In the opening lyrics of The Weeknd’s most recent release After Hours, the Toronto native confesses to the thousands of eager listeners with the words, “take off my disguise I’m living someone else’s life.” While many of his fans are aware of his moody and apparent discomfort with fame and fortune as it intersects with his saturated love life, he demonstrates no clear deviation from such a struggle with this much anticipated album.
Earlier this year, the existentially caught artist was featured as himself in A24 Film Uncut Gems directed by the Safdie brothers, foreshadowing the release of new music. The plot of the film exhibits clear parallels with the album, both showing the decomposition of intimate relationships with people who were once so cherishable. It was also the composer of the film Daniel Lopatin who pushed for the album’s manifestation, producing four to five tracks from this co-production pairing. The musical style of Lopatin bleeds through the broodish, yearnful words of The Weeknd, producing a spacey, 80s synth gorged collection of songs. This album radiates electronic, synthy sad boy spirits, or lack and loss of intimate feelings thereof.
With the spectacular track “Alone Again,” The Weeknd reminds his fans of his peculiar production taste of intense bass and repetitious lines of heartbreak. Heavy drug use and even overdosing on substances are compared to both feelings of addiction to substances and desire for love in a way. The artist uses his previous relationship to provide this mechanism of comparison.
He follows a similar sullen narrative with his fifth song on the album “Snowchild,” by saying: “I used to pray when I was sixteen / If I didn’t make it, then I’d probably make my wrist bleed / Not to mislead, turn my nightmares into big dreams.” This line traces the artist’s background towards an idealized vision of success he had when he tried to start his music career before moving to the U.S., putting so much emphasis on making it in the music industry that he would rather cease to exist if not in this desired state of living.
The Weeknd, referred to by many of his most “avid listeners” as Abel, pours out the remnants of his blatantly battered heart in the majority of the fourteen track album. In “Snowchild” the artists writes: “She like my futuristic sounds in the new spaceship / Futuristic sex, give her Philip K. dick / She never need a man, she what a man need / So I keep on falling for her daily.” These lines show the lust he has for this woman he repeatedly dreams about, yet the lines simultaneously provide a strong foundation for adjacent paradoxical lines in the seventh track titled “Heartless,” saying: “Never need a bitch, I’m what a bitch need / Tryna find the one that can fix me / I’ve been dodgin’ death in the six-speed / Amphetamine got my tummy feelin’ sickly.” These contradictory lines present a dramatic shift in the way the artist perceives romance and the search for a partner all the same, this of course supplemented by the heavy and concerning drug use Abel depends on in order to trudge on in the repetitive nature of such cyclically toxic relations.
My personal favorites off of the album are: “Alone Again,” “Snowchild,” “Heartless,” “Save Your Tears,”“Repeat After Me (Interlude)” and “Until I Bleed Out.”
Overall, The Weeknd’s fourth studio album shows clear excellence in its production, lyricisms and story-telling qualities, placing it amongst his greatest work to date. Despite his despairing, unlucky patterns of misplaced love, he channels these feelings into his craft, producing spectacular work for global streamers and fans. The Weeknd’s work is showing definite progression and advancement in how he approaches this industry, providing the unequivocal groundwork for exceptional and high-grade quality content for music listeners everywhere.

**Questions to answer:**
[1] Answer from the album review:
(a) Who directed the film Uncut Gems?
(b) Where on the album does "Snowchild" fall in the track order?
(c) How many tracks does the album contain?
[2] Quote the stretch of the album review from "Earlier this year, the" through "intimate feelings thereof.", word for word.

Pixel coordinate grounding data
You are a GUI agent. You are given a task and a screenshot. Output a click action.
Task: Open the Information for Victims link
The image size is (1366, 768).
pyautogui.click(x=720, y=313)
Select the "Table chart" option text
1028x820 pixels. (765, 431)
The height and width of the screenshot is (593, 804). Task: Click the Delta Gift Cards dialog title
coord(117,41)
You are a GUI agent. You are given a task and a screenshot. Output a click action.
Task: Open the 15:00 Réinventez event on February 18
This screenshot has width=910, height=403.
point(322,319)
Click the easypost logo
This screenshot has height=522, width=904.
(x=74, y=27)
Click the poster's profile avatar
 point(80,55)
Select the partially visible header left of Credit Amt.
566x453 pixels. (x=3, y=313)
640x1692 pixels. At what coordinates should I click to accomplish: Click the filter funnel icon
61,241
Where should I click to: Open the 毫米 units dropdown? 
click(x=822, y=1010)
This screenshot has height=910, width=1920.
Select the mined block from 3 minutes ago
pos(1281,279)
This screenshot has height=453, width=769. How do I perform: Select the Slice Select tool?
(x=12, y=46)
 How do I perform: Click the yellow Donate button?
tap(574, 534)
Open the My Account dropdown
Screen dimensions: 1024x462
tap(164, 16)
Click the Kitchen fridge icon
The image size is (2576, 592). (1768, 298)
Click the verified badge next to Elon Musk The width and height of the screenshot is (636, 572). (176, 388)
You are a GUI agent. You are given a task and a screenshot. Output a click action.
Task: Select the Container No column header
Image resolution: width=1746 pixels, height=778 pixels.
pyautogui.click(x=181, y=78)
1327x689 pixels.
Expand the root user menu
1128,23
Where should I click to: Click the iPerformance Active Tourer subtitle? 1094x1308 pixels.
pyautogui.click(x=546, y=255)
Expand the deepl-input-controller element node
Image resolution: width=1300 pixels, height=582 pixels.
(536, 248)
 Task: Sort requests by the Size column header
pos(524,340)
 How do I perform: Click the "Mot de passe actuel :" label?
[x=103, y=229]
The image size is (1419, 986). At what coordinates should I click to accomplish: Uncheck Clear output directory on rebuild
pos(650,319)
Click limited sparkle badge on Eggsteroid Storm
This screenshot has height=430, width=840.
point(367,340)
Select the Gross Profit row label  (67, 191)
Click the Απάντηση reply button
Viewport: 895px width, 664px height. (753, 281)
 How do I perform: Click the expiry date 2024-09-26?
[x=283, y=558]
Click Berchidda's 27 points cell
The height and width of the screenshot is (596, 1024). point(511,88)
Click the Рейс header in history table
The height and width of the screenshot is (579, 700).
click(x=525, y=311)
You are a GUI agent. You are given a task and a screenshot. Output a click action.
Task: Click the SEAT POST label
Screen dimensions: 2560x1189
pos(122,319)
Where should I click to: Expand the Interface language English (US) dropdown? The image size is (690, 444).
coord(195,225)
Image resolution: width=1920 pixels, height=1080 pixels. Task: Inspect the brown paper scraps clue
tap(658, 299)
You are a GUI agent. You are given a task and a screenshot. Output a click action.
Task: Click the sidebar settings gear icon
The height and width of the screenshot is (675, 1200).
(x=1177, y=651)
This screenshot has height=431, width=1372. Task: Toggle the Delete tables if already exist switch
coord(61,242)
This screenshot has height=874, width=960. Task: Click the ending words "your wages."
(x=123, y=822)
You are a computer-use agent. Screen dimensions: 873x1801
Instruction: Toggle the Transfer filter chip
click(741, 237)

**Problem solutions:**
[1]
(a) The Safdie brothers.
(b) It is the fifth song.
(c) Fourteen.

[2]
Earlier this year, the existentially caught artist was featured as himself in A24 Film Uncut Gems directed by the Safdie brothers, foreshadowing the release of new music. The plot of the film exhibits clear parallels with the album, both showing the decomposition of intimate relationships with people who were once so cherishable. It was also the composer of the film Daniel Lopatin who pushed for the album’s manifestation, producing four to five tracks from this co-production pairing. The musical style of Lopatin bleeds through the broodish, yearnful words of The Weeknd, producing a spacey, 80s synth gorged collection of songs. This album radiates electronic, synthy sad boy spirits, or lack and loss of intimate feelings thereof.